EXERCISE OBJECTIVE :: Reproduce the full opinion piece on federal anti-bullying policy and student free speech word for word, including its title and publication date.

QUOTED TEXT ::
───

Hurt Feelings Don’t Justify Ban on Free Speech

Published April 6, 2011

The First Amendment and privacy rights of every student in every U.S. public school accepting federal funds are being strangled by the strings attached to that funding. They’re expensive strings we’re all going to pay for.

As part of the federal anti-bullying policy announced by President Barack Obama last month, the U.S. Department of Education is threatening to sue schools that fail to monitor their students’ Facebook postings, text messages, other cell-phone communications, and even private conversations to detect harassment, according to the Daily Caller.

Monitoring must include communications by students on their free time in the evenings, even outside of school. Schools can be sued even if they didn’t know about such communications, if a court later finds they “reasonably should have known.” The incidents need not be repeated; one is enough. And they need not be aimed at a particular individual.

Proven violations may result in mandatory training for students, their families, teachers, and school officials.

Everyone has heard the explanation schools and other units of local government give when they try to explain why they’re accepting federal grants: It doesn’t cost anything, and if we don’t take the money, some other government entity will.

───

GIVEN RECORDS ::

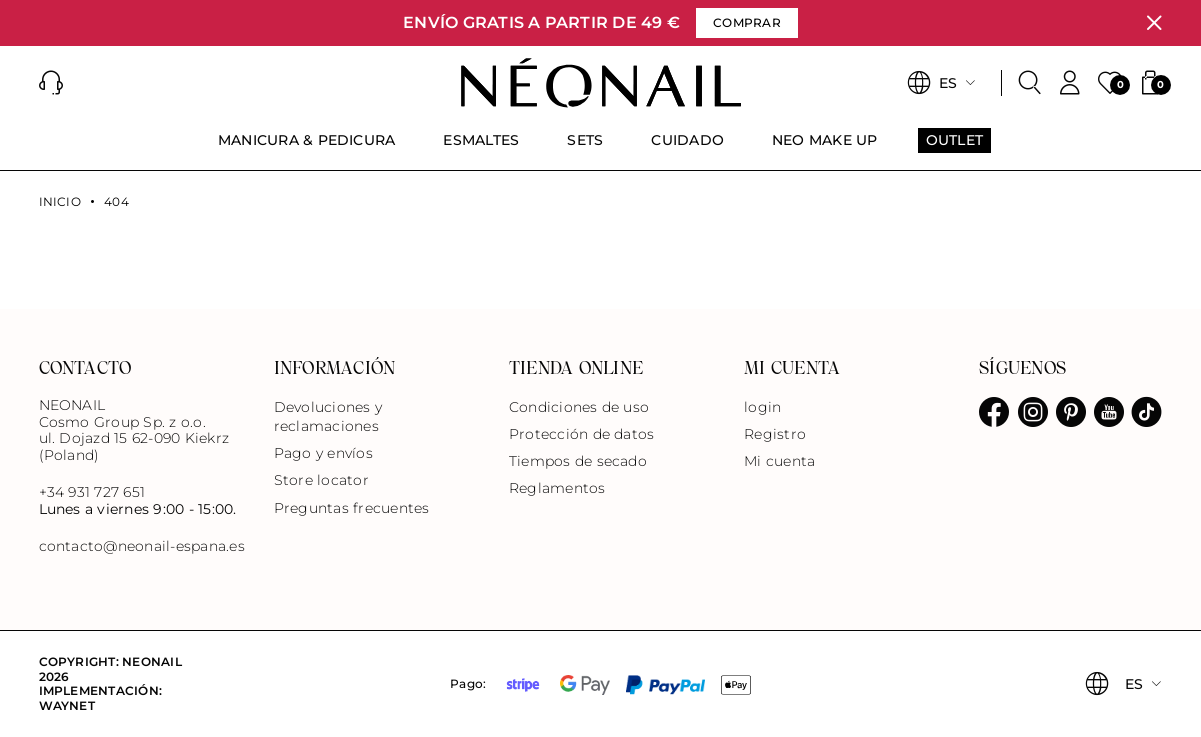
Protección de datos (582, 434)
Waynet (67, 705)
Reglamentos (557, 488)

───

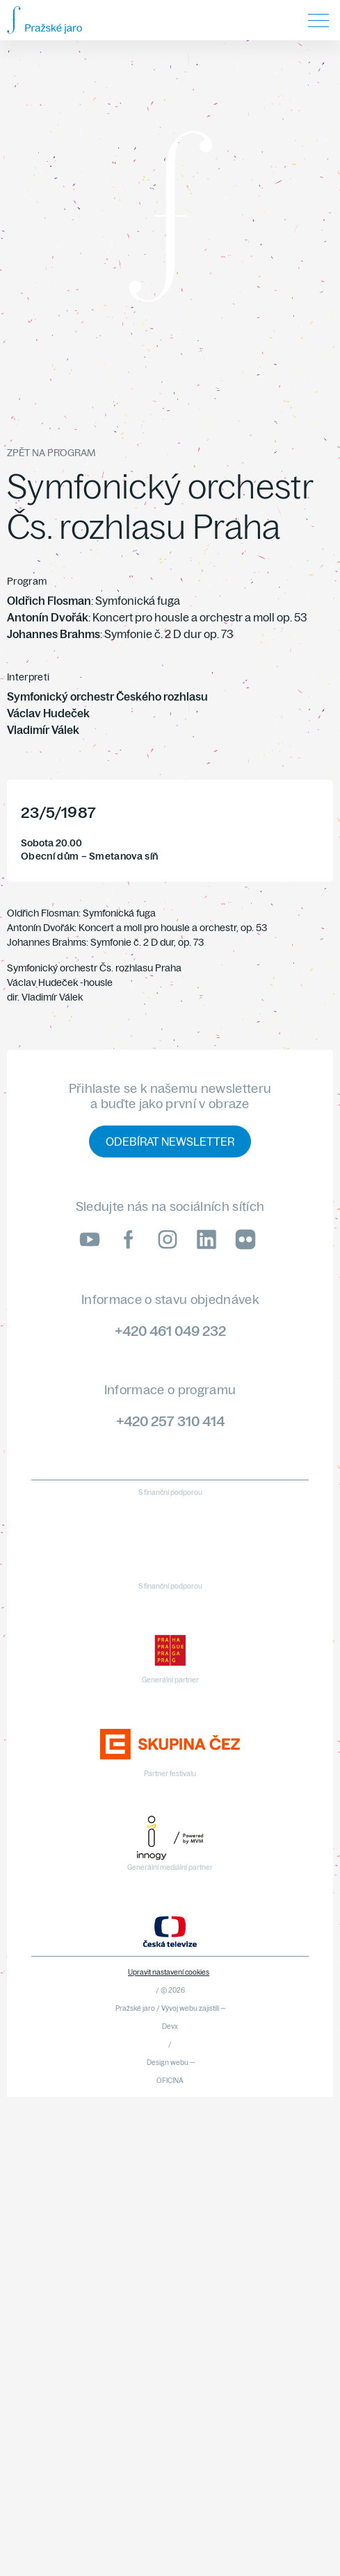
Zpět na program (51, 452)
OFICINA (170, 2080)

───

FULL OUTPUT ::
Hurt Feelings Don’t Justify Ban on Free Speech

Published April 6, 2011

The First Amendment and privacy rights of every student in every U.S. public school accepting federal funds are being strangled by the strings attached to that funding. They’re expensive strings we’re all going to pay for.

As part of the federal anti-bullying policy announced by President Barack Obama last month, the U.S. Department of Education is threatening to sue schools that fail to monitor their students’ Facebook postings, text messages, other cell-phone communications, and even private conversations to detect harassment, according to the Daily Caller.

Monitoring must include communications by students on their free time in the evenings, even outside of school. Schools can be sued even if they didn’t know about such communications, if a court later finds they “reasonably should have known.” The incidents need not be repeated; one is enough. And they need not be aimed at a particular individual.

Proven violations may result in mandatory training for students, their families, teachers, and school officials.

Everyone has heard the explanation schools and other units of local government give when they try to explain why they’re accepting federal grants: It doesn’t cost anything, and if we don’t take the money, some other government entity will.